常識を懐疑しよう!

「資本主義」の定義は恐ろしく難しいものです。そしていつから存在しているのかというもの不明です。

しかし僕たちは確かに「資本主義」という社会構造の中で生きています。物事を表現し、発言していく我々フォトジャーナリストは、この正体を突き詰めてあばいていく使命があります。

「メソポタミア文明の頃から存在した」とか「文明発祥と共に歩んで来た」という意見もありますが、そこまで行ってしまうともう何が何だかわからなくなってしまうので、僕個人的にはイギリスの「産業革命」の頃から変容していった社会構造から「資本主義」と呼びたいと思っています。

それ以前は「絶対王政」「君主制」という制度で、「王様」が国を支配し、その下に貴族が存在、市民を従えていました。

市民から搾取しブルジョワ階級が不労所得によって贅沢三昧の豪勢な日々を享受していました。

しかし「それはおかしいんじゃねーの?」「こんなに税金持っていかれちまったら生活できね~よ!」といって勃発したのがかの有名な「フランス革命」ですね。

「ベルサイユのばら」の舞台です。

この革命によって処刑されたのが、ルイ16世とマリーアントワネットです。

このようにヨーロッパでは革命というもので「権利」を獲得して来ました。日本のようにただ輸入したわけではありません。血を流して権力から勝ち取っていったのです。

その様な中からジョン・ロックやルソーなどの哲学者が出てきて「民主主義」というものが形づけられていったのです。

「民主主義」もタダではなかったのですね。「王政」という「独裁政治」に対抗する形で生まれてきたのです。

その後、イギリスの産業革命によって「王政」にとってかわり、「資本主義」が世界を席巻していきます。

一部の資本家と多くのプロレタリアート(労働者)。

「社長は偉くて、そこで働く従業員は全て服従」というバカげた「常識」が2016年現在でも不可侵の概念のごとく人々の深層心理に深く植え付けられています。

洗脳です。
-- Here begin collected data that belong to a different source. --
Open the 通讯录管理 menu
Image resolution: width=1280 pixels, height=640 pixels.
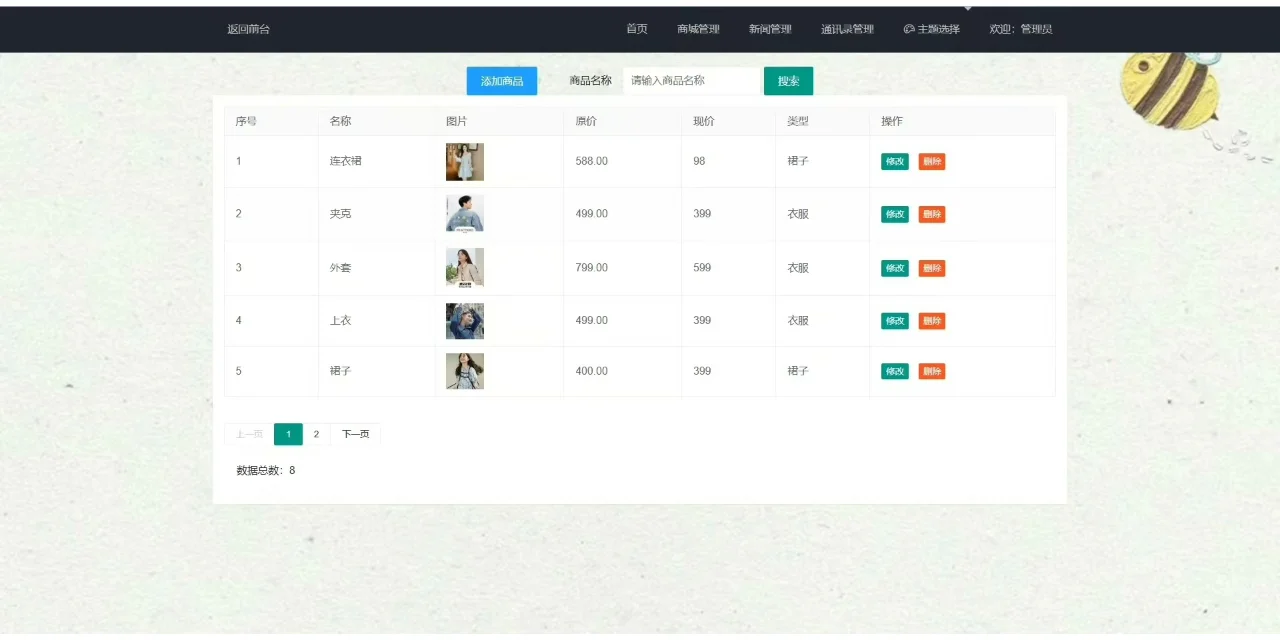[x=846, y=29]
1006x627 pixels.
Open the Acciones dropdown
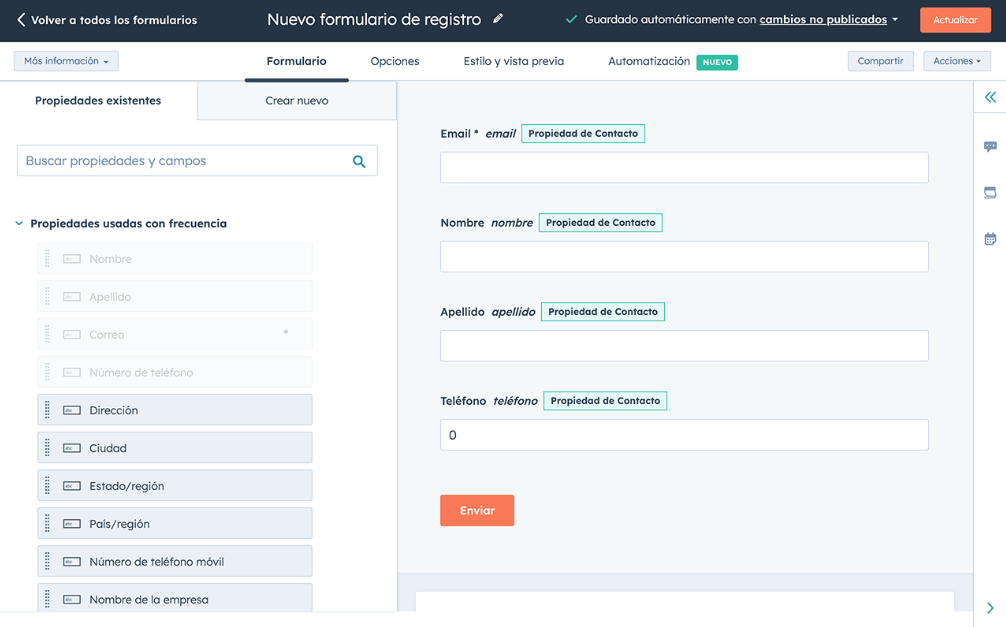pos(956,61)
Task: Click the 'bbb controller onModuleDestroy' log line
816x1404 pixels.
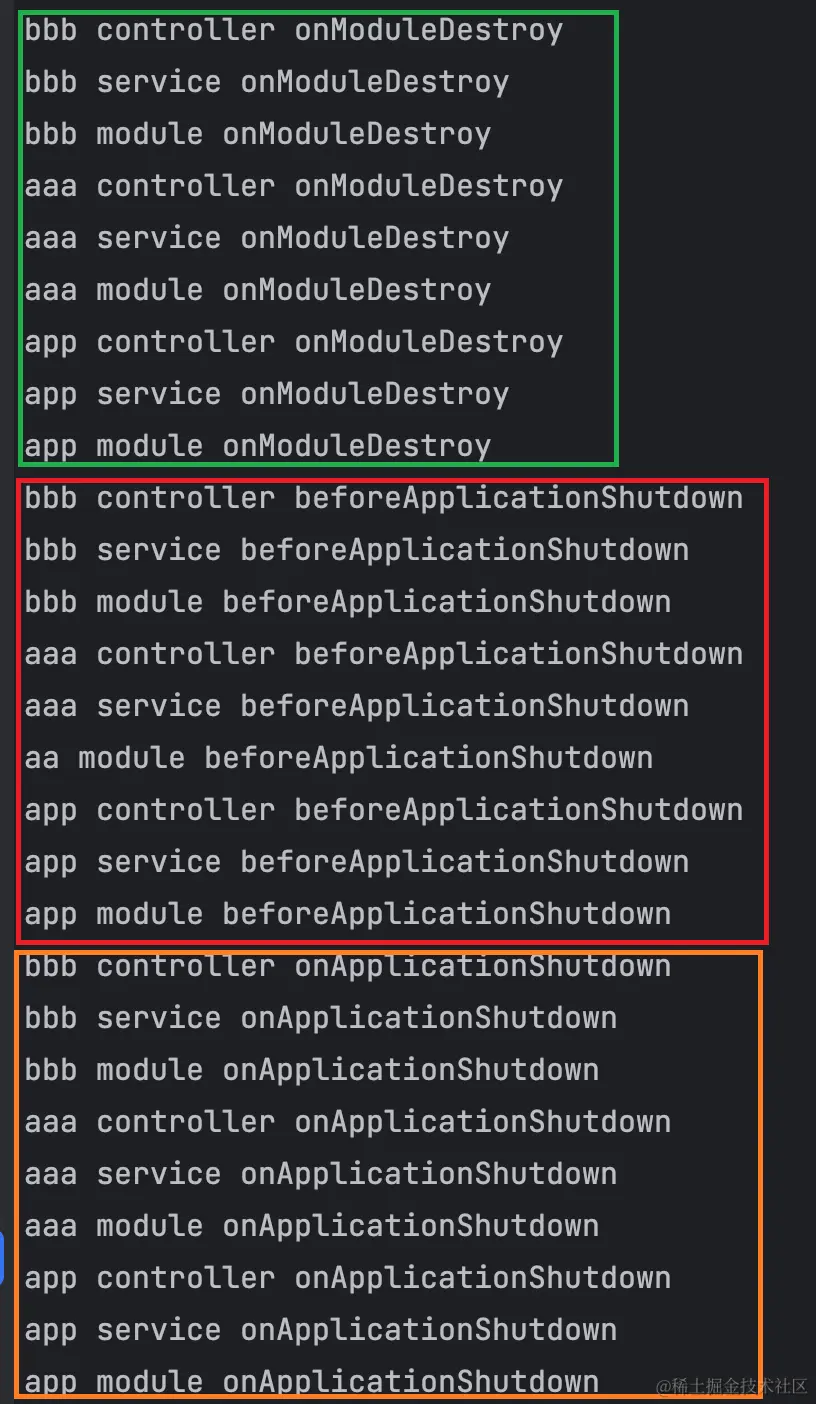Action: (x=294, y=31)
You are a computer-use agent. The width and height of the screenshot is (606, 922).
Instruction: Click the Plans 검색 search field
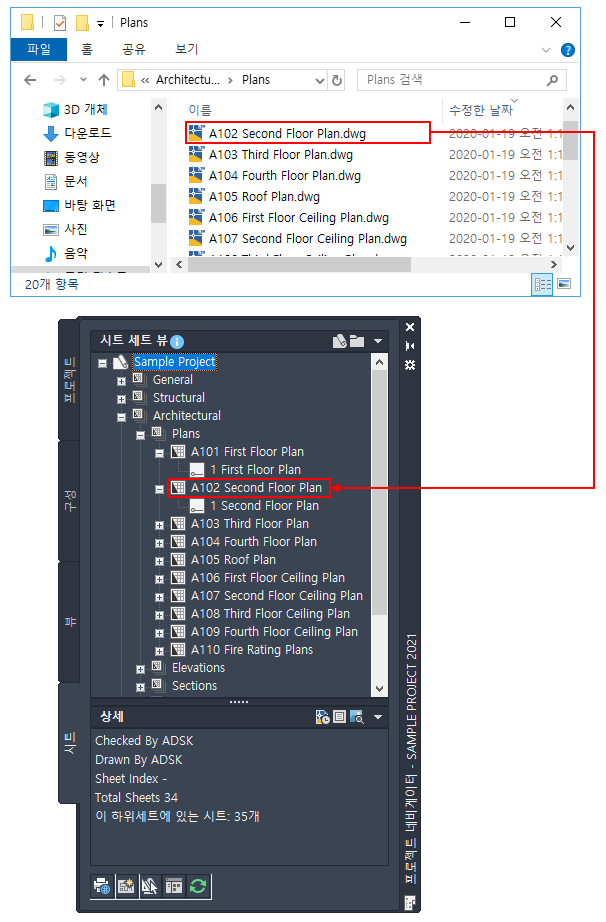click(x=462, y=80)
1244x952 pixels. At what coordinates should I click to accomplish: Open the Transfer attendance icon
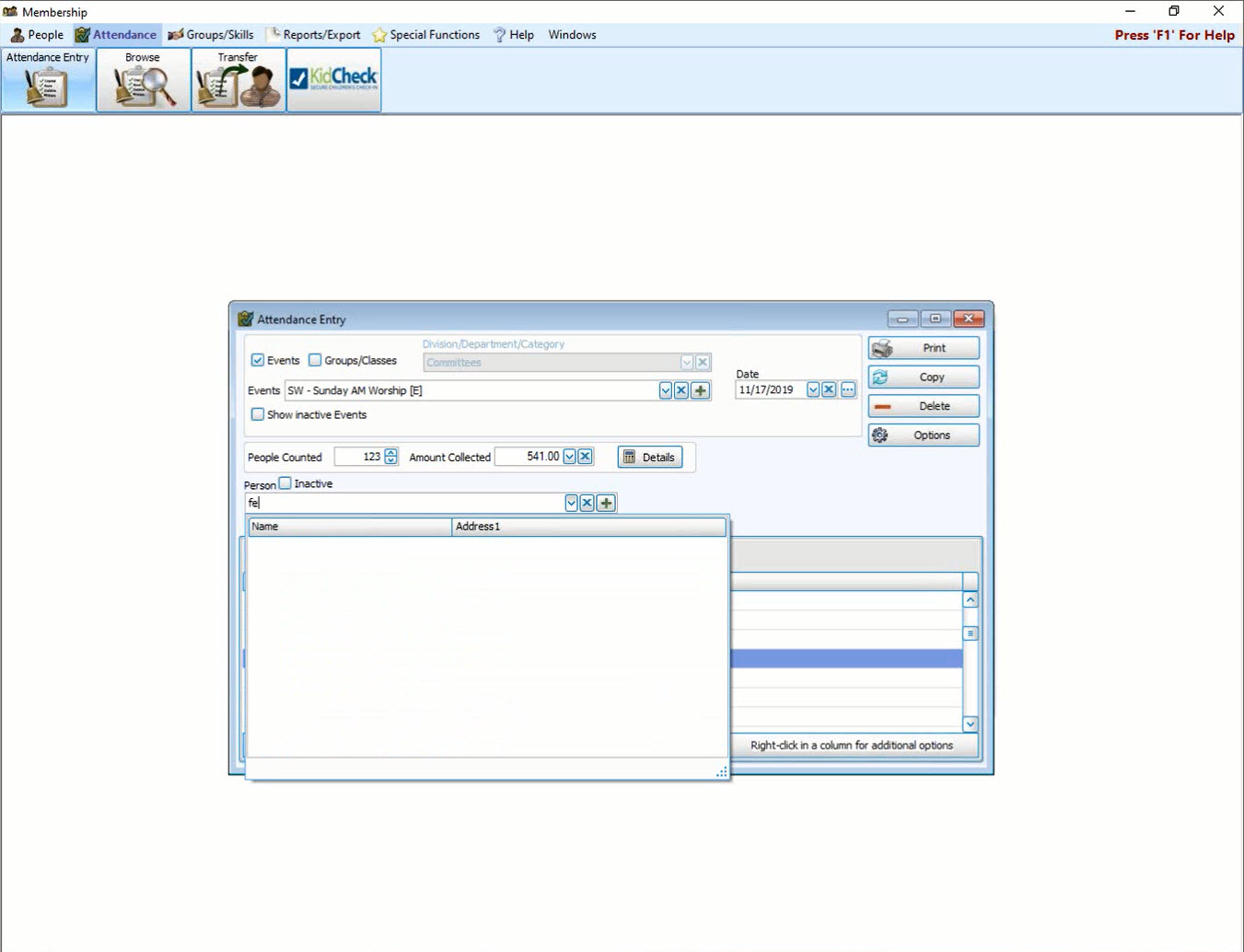(238, 81)
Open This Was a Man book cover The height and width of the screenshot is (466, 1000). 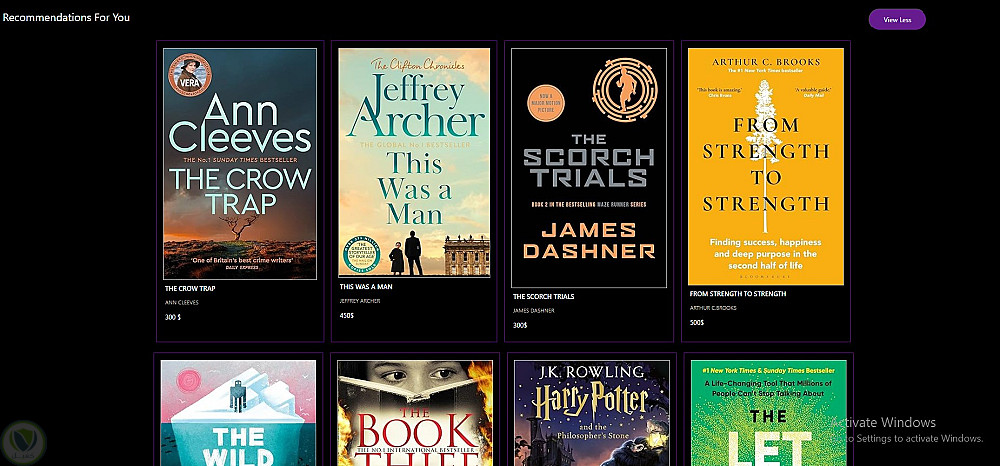point(414,163)
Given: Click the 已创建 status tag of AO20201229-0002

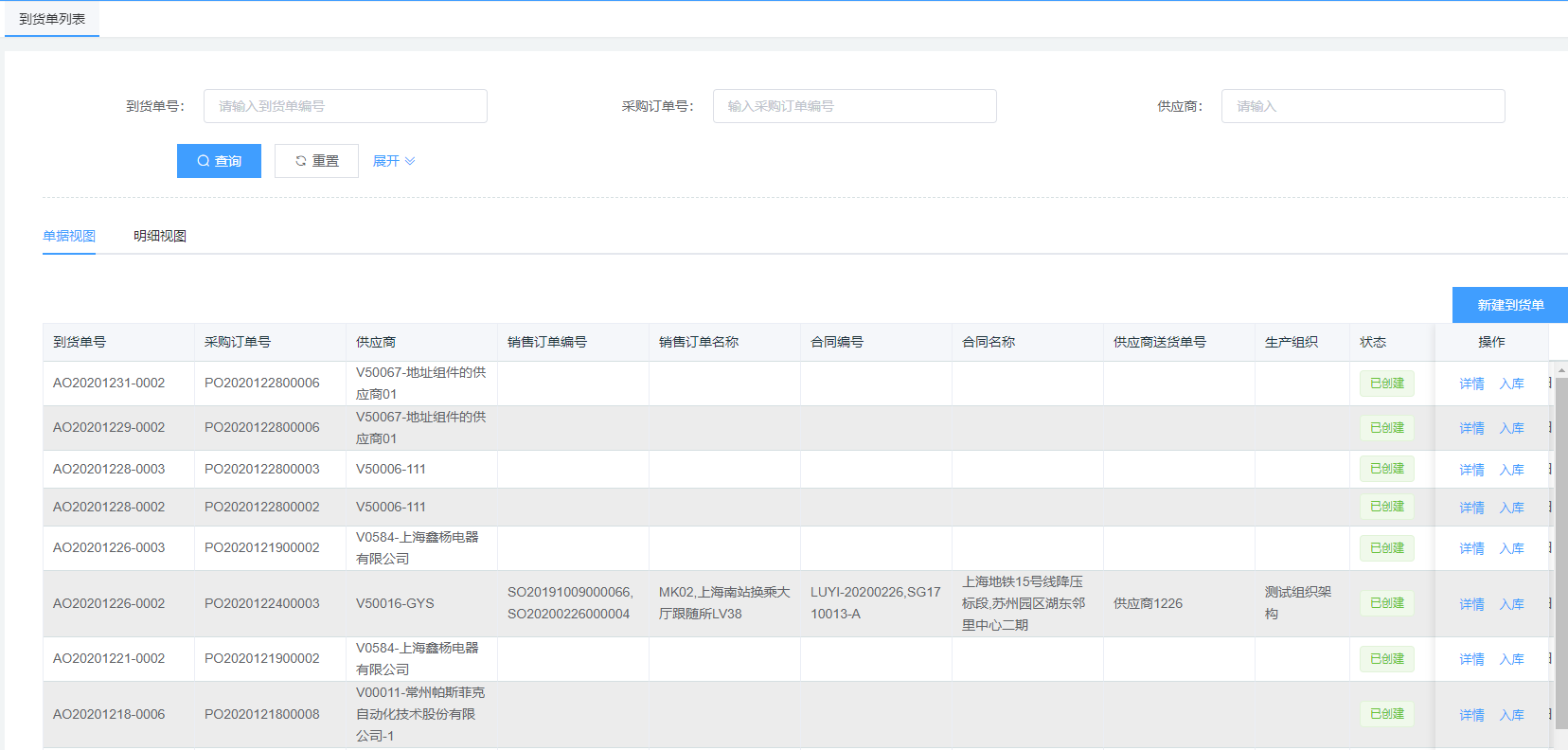Looking at the screenshot, I should click(x=1386, y=428).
教育、メディア、プロパガンダで人々の心に刷り込まれています。

基本ですが、「労使対等」です。

経営者と労働者の間に上下関係など存在しません。

労働者が社長を解任することだってできます。

労働者の権利を守り、そして主張するために「労働組合」というものが存在し、賃金や待遇改善などの問題に対して「労使交渉」ができるようになっています。

そのために労働基準法というルールがあるのです。

しかし多くの人は言います。

「社長は神様だ!」と。

「怖くて会社には意見できない…」と。

こういった発想や洗脳が、「ブラック企業」を存続させる温床(おんしょう)となっているのです。

唯我独尊・ワンマン経営は否定していきましょう。

社会で大切なのは「権力」ではなく、「ルール」です。

社会における「正義」とは何か?

それは「法律」です。

現代社会は異常です。

「違法」が正当化されている。

昔の人が何のために血を流して「権力者」から「権利」を勝ち取って来たのかわからない。

だまされてはいけない。

「常識」と言う名のパラダイムに。